Re: MD-raid broken in 2.6.37.3?
From: Johan Hovold
Date: Thu Mar 10 2011 - 06:26:00 EST
On Thu, Mar 10, 2011 at 09:28:37AM +1100, NeilBrown wrote:
> On Wed, 9 Mar 2011 20:26:42 +0100 Johan Hovold <jhovold@xxxxxxxxx> wrote:
>
> > On Wed, Mar 09, 2011 at 09:02:51PM +1100, NeilBrown wrote:
> > > On Wed, 9 Mar 2011 10:06:22 +0100 Johan Hovold <jhovold@xxxxxxxxx> wrote:
[...]
> > It's the whole array that is missing.
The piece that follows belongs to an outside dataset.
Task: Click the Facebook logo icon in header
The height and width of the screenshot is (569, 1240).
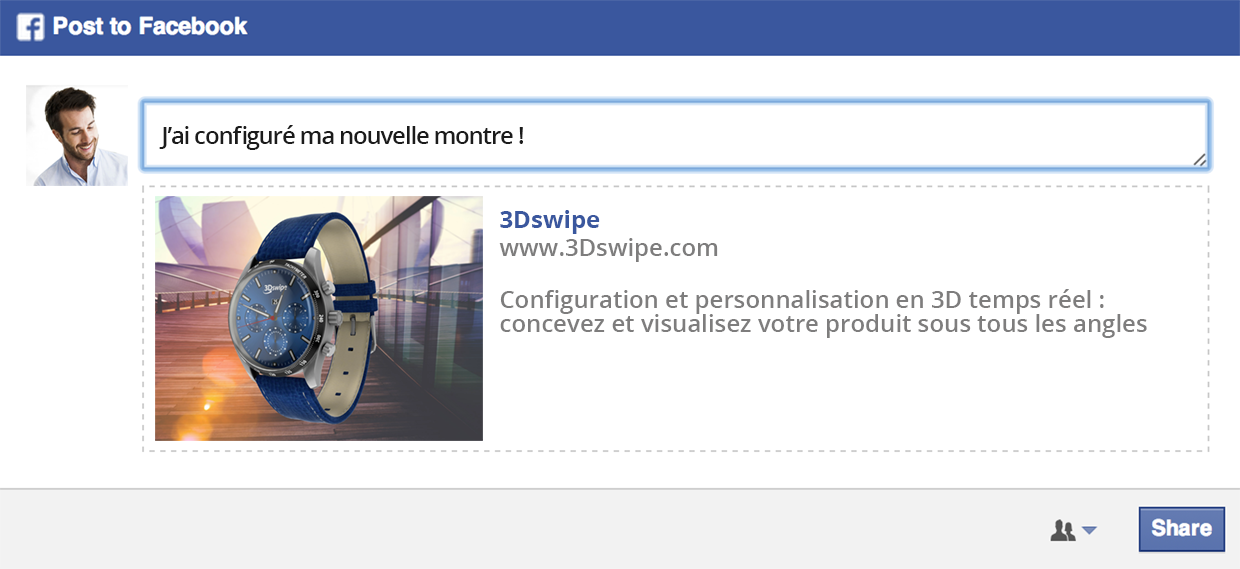Action: point(30,27)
The raid-1 arrays appear but the
> > raid-0 does not.
>
> Based on that I am very confident that the problem is not related to
> an md patches in 2.6.37.3 - and your own testing below seems to confirm that.
>
> > > If you still have the boot-log from when you booted 2.6.37.3 (or can
> > > recreated) and can get a similar log for 2.6.37.2, then it might be useful to
> > > compare them.
> >
> > Attaching two boot logs for 2.6.37.3 with /dev/md6 missing, and one for
> > 2.6.37.2.
> >
> > Note that md1, md2, and md3 have v0.90 superblocks, whereas md5 and md6 have
> > v1.20 ones and are assembled later.
> >
> > When /dev/md6 is successfully assembled, through the gentoo init scripts
> > calling "mdadm -As", the log contains:
> >
> > messages.2:Mar 8 20:44:19 xi kernel: md: bind<sda6>
> > messages.2:Mar 8 20:44:19 xi kernel: md: bind<sda5>
> > messages.2:Mar 8 20:44:19 xi kernel: md: bind<sdb5>
> > messages.2:Mar 8 20:44:19 xi kernel: md: bind<sdb6>
>
> This doesn't look like the output that would be generated if
> "mdadm -As" were used.
> in that case you would expect to see the two '5' devices together and the
> two '6' devices together.
> e.g
> sda5
> sdb5
> sda6
> sdb6
>
> This looks more like the result of "mdadm -I" being called on various devices
> as udev discovers them and gives them to mdadm (it could be "mdadm
> --incremental" rather than "-I").
>
> This suggests that there is some race somewhere that is causing either a6 or
> b6 to be missed, either by udev or by mdadm - probably mdadm.
>
> I would suggest that you check if "mdadm -I" is being called by some
> udev rules.d files (/liub/udev/rules.d/*.rules or /etc/udev/rules.d/*.rules)
>
> Then maybe try to enable some udev tracing to get a log of everything it
> does. Then if this is something that you want to pursue, post to
> linux-raid@xxxxxxxxxxxxxxx
> with as many details as you can.
You're right about mdadm --incremental, of course.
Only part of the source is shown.